- **Task directions**
The word "breadcrumb" appears in some lines of the listing below; report how many such lines there are, and nothing else.

- **Record set**
━━━━━━━━━━
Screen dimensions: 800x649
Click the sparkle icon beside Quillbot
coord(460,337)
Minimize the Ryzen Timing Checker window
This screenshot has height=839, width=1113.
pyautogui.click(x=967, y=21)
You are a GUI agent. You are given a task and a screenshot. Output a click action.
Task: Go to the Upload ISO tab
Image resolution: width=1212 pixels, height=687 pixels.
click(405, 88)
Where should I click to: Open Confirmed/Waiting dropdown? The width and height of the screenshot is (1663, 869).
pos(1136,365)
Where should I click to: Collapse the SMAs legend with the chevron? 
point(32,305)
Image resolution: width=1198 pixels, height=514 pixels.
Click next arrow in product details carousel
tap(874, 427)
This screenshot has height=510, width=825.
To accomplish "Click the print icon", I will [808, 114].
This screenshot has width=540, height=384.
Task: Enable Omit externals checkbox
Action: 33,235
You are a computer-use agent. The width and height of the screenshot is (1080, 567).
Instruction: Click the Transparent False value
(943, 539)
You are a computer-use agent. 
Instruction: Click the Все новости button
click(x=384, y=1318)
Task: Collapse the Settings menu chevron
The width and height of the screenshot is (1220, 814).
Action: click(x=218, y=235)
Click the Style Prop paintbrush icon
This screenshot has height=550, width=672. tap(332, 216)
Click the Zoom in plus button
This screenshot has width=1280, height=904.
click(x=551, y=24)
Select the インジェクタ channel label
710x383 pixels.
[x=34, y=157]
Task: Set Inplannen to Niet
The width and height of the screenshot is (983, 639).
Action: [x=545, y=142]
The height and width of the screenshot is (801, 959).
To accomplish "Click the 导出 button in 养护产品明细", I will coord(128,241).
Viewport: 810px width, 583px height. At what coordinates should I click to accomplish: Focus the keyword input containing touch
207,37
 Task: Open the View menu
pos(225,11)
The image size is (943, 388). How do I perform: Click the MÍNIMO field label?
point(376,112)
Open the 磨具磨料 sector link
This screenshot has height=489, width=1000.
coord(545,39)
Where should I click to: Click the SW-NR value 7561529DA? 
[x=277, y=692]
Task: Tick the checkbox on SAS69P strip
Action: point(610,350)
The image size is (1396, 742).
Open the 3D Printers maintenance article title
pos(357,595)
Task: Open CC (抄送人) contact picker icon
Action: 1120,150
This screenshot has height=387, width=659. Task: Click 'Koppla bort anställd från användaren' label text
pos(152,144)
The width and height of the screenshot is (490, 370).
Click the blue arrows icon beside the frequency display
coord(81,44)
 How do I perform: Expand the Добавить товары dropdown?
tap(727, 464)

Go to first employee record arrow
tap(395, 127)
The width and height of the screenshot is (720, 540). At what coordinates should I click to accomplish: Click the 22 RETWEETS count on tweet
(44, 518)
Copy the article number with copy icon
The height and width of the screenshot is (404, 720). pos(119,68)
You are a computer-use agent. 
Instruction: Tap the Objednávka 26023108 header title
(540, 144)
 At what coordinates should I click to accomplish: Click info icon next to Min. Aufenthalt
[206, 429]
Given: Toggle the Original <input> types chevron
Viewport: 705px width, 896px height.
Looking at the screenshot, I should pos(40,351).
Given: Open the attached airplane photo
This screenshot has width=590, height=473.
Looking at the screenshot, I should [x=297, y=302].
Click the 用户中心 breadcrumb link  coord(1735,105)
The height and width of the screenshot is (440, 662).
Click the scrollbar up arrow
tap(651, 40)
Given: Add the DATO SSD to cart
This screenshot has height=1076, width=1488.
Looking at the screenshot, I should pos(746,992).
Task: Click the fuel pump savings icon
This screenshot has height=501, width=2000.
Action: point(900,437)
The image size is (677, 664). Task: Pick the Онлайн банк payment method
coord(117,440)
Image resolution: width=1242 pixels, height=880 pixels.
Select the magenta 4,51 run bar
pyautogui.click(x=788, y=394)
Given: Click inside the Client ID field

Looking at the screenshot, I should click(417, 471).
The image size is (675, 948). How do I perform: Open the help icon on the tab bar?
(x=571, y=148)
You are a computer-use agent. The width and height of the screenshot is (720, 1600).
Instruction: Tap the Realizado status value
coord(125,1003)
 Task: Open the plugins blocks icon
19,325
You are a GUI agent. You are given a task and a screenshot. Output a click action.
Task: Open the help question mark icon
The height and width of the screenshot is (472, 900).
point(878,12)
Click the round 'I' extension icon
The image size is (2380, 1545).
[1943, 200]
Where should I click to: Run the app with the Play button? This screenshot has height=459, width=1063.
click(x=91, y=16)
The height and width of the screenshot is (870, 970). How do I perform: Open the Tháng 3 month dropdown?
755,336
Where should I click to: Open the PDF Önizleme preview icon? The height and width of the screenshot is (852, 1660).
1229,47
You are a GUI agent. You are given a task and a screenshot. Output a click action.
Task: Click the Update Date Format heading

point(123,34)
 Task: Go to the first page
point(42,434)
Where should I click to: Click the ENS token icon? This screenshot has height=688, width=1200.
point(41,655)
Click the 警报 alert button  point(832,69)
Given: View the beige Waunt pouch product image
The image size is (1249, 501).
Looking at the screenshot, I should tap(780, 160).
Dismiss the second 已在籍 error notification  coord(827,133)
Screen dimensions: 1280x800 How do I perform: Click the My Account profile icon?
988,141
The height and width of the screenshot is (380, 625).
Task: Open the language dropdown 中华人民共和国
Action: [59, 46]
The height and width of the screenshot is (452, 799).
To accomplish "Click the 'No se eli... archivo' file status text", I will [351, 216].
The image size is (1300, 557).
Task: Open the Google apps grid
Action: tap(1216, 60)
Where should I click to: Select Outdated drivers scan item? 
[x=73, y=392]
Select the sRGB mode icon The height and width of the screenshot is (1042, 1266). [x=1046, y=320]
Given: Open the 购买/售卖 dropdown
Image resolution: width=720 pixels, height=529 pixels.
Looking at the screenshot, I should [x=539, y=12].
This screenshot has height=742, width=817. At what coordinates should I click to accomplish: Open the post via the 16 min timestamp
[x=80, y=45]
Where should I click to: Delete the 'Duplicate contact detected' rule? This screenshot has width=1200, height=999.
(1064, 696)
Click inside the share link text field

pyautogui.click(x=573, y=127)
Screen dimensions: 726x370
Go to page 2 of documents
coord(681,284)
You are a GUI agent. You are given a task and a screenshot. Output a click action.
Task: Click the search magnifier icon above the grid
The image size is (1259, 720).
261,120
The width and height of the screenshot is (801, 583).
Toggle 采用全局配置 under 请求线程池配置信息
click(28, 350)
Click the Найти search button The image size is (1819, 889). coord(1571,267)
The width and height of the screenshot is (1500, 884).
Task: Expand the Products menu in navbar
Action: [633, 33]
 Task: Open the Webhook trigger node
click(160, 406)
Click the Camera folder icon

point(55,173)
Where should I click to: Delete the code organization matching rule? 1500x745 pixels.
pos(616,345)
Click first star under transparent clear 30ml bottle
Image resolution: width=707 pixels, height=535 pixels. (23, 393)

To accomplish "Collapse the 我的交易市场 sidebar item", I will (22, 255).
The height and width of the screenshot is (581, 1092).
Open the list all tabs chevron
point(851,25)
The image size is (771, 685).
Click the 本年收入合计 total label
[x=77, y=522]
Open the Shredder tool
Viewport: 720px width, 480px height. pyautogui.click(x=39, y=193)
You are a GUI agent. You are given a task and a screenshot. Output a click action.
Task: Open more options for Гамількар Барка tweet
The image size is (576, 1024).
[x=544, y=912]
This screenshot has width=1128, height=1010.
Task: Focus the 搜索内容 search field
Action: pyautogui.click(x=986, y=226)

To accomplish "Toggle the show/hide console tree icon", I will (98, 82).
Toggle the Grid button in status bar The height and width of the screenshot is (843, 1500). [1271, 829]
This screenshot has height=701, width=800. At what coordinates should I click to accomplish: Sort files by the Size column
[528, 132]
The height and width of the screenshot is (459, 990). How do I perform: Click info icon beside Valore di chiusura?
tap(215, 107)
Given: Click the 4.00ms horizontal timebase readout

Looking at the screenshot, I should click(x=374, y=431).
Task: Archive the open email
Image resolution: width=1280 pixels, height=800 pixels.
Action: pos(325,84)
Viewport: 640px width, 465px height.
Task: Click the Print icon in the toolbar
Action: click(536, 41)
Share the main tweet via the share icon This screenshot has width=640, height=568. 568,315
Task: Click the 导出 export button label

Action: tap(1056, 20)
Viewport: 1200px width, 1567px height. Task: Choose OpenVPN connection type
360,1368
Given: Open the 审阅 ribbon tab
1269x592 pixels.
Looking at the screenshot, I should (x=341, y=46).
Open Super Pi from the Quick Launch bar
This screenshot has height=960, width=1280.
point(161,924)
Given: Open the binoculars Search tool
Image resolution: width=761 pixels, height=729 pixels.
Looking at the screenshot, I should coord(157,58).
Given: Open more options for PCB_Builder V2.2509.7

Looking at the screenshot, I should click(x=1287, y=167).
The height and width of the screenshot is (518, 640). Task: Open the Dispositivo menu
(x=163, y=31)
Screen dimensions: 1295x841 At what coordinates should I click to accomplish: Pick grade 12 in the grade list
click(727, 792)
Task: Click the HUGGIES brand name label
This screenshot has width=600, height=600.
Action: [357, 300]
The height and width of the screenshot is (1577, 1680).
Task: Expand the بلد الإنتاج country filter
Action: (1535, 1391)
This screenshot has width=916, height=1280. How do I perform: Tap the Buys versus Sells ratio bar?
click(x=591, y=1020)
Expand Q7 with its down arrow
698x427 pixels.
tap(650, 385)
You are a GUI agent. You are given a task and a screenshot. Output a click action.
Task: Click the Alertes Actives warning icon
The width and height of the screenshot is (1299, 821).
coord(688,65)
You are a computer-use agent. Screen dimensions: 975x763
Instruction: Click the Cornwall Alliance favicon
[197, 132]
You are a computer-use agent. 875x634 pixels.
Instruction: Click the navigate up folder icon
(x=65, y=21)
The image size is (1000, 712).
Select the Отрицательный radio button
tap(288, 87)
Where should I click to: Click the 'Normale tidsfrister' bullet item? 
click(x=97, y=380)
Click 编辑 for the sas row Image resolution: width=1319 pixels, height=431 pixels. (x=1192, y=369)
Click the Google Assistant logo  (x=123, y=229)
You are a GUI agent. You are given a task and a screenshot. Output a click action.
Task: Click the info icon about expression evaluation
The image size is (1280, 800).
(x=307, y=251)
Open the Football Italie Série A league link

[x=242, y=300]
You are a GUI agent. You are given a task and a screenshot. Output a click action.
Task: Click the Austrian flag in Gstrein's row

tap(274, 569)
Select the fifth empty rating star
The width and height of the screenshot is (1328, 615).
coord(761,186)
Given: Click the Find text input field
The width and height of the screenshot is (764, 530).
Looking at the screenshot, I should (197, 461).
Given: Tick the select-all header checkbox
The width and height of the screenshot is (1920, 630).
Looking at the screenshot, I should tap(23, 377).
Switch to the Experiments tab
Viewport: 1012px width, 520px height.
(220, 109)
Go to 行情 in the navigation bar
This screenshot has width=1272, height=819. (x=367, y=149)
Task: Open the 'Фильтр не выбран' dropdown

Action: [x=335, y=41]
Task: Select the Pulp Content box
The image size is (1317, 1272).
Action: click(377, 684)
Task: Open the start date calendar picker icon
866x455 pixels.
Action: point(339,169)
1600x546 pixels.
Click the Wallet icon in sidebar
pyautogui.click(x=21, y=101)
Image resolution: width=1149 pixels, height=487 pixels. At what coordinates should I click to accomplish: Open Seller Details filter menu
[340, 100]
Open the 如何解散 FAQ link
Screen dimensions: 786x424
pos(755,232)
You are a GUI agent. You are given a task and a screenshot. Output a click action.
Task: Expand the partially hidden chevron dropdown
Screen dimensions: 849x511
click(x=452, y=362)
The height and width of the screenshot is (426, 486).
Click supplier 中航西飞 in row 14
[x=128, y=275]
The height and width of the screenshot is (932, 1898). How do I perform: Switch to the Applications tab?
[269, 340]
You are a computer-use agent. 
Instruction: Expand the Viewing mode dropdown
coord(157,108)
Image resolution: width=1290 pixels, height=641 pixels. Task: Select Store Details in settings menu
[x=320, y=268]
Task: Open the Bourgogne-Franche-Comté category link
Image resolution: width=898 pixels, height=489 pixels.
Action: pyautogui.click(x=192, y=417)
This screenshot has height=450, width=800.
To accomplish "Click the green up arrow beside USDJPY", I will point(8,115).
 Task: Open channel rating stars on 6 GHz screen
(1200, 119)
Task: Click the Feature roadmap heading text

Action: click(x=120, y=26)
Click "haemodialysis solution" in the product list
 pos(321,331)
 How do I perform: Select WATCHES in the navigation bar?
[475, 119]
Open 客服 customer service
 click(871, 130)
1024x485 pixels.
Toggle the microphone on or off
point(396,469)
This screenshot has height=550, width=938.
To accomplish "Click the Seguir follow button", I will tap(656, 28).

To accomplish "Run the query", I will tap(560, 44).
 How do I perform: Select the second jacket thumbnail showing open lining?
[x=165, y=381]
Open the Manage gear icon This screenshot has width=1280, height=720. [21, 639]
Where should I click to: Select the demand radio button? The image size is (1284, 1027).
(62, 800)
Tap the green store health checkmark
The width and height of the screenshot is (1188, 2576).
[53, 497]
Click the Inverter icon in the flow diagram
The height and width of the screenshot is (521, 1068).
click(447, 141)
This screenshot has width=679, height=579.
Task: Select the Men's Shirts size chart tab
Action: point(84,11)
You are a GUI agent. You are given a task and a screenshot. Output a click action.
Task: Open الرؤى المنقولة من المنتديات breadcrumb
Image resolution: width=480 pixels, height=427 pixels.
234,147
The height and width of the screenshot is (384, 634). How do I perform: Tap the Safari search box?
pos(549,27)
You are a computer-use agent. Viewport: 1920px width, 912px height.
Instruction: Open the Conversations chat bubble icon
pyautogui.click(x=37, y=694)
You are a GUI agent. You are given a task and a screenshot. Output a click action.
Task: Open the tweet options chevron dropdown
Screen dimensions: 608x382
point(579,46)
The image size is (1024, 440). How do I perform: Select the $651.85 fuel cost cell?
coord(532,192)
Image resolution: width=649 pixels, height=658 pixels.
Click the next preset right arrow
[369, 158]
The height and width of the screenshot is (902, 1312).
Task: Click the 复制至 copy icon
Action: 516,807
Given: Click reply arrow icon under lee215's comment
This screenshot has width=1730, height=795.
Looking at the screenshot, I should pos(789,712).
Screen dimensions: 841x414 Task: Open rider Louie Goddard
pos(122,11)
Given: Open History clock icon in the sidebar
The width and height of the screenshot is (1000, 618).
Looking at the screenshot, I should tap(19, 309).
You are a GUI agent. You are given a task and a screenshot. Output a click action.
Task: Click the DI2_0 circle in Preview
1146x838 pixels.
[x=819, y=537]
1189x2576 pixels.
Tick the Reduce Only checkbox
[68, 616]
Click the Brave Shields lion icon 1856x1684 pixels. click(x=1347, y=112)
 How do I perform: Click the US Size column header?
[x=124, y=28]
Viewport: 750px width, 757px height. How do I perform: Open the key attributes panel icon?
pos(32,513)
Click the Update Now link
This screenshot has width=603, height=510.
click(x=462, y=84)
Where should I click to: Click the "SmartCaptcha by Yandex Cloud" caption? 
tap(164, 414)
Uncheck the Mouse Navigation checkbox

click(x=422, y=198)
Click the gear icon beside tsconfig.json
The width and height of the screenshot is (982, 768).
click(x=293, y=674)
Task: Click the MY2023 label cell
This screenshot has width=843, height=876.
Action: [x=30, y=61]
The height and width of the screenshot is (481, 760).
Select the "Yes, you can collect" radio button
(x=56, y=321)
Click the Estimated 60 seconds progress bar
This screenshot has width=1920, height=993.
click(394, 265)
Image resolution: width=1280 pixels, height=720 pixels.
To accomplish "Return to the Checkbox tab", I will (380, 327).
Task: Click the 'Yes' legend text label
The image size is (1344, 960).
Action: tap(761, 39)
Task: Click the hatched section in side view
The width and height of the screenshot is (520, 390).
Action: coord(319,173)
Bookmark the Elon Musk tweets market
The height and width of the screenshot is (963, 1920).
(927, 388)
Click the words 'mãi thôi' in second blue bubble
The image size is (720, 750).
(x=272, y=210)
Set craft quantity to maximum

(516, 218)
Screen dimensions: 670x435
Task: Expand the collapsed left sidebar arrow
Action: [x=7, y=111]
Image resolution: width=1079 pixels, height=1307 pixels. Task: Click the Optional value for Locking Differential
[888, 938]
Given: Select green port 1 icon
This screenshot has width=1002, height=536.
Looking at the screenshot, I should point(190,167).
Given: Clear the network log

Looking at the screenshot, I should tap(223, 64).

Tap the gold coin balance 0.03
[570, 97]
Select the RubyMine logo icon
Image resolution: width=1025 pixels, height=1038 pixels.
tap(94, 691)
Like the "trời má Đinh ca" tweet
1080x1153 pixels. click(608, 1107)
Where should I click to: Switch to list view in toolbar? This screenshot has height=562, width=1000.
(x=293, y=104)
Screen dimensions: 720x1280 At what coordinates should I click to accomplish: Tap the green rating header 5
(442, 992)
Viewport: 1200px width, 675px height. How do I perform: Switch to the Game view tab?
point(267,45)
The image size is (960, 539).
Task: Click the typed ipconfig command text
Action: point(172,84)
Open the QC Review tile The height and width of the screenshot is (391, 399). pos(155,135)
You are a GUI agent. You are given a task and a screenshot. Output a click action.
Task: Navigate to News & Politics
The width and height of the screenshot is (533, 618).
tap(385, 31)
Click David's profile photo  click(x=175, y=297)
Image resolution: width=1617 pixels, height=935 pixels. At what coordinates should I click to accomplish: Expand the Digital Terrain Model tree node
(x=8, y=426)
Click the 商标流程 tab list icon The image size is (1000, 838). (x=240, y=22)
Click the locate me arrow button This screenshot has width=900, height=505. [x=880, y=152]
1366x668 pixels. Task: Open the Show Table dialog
━━━━━━━━━━
- **Answer space**
2